→ **GIVEN TEXT**:
# # #

Flock says 28 employees can access federally protected criminal justice information. Their own paperwork says otherwise.
by H.C. van Pelt10 min read
As of December 2025, these were the 28 people who have access to Flock’s data, according to Flock
and Story County, Iowa. The last names have been shortened, in case the signatures weren’t strictly
voluntary, but they are a matter of public record.
You can request the full, current list from any agency using Flock—federal policy requires them to
have it available; the company’s concern about speculative “officer safety”
scenarios apparently does not extend to its own employees, whose names and signatures are being
filed into public records as a matter of course — hopefully with their knowledge and consent.
Aaron P.
Adam S.
(illegible)
Adrian W.
Aishwarya P.
Alana J.

# # #

→ **WHAT IS ASKED**:
**a.** According to the Flock article, how many people had access to Flock's data as of December 2025?
**b.** List every legible employee name that appears in the Flock article.
**c.** Transcribe the stretch of the Flock article from "by H.C. van" through "(illegible)".
The material after this point has no connection to the Flock article.

→ **COLLECTED DATA**:
# # #

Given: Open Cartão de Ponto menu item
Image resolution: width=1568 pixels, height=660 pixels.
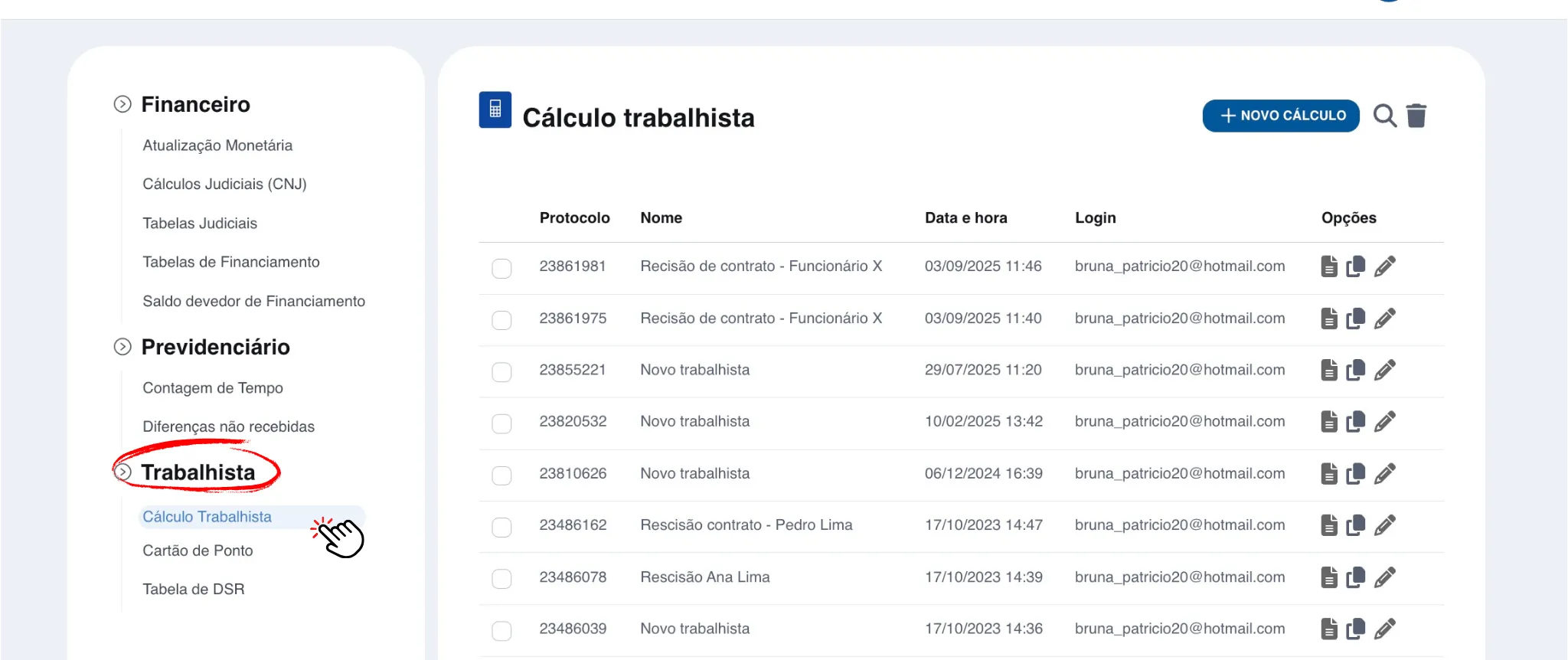Looking at the screenshot, I should point(198,551).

# # #

→ **RESULTS BY TASK**:
**a.** 28 people.

**b.** Aaron P., Adam S., Adrian W., Aishwarya P., Alana J.

**c.**
by H.C. van Pelt10 min read
As of December 2025, these were the 28 people who have access to Flock’s data, according to Flock
and Story County, Iowa. The last names have been shortened, in case the signatures weren’t strictly
voluntary, but they are a matter of public record.
You can request the full, current list from any agency using Flock—federal policy requires them to
have it available; the company’s concern about speculative “officer safety”
scenarios apparently does not extend to its own employees, whose names and signatures are being
filed into public records as a matter of course — hopefully with their knowledge and consent.
Aaron P.
Adam S.
(illegible)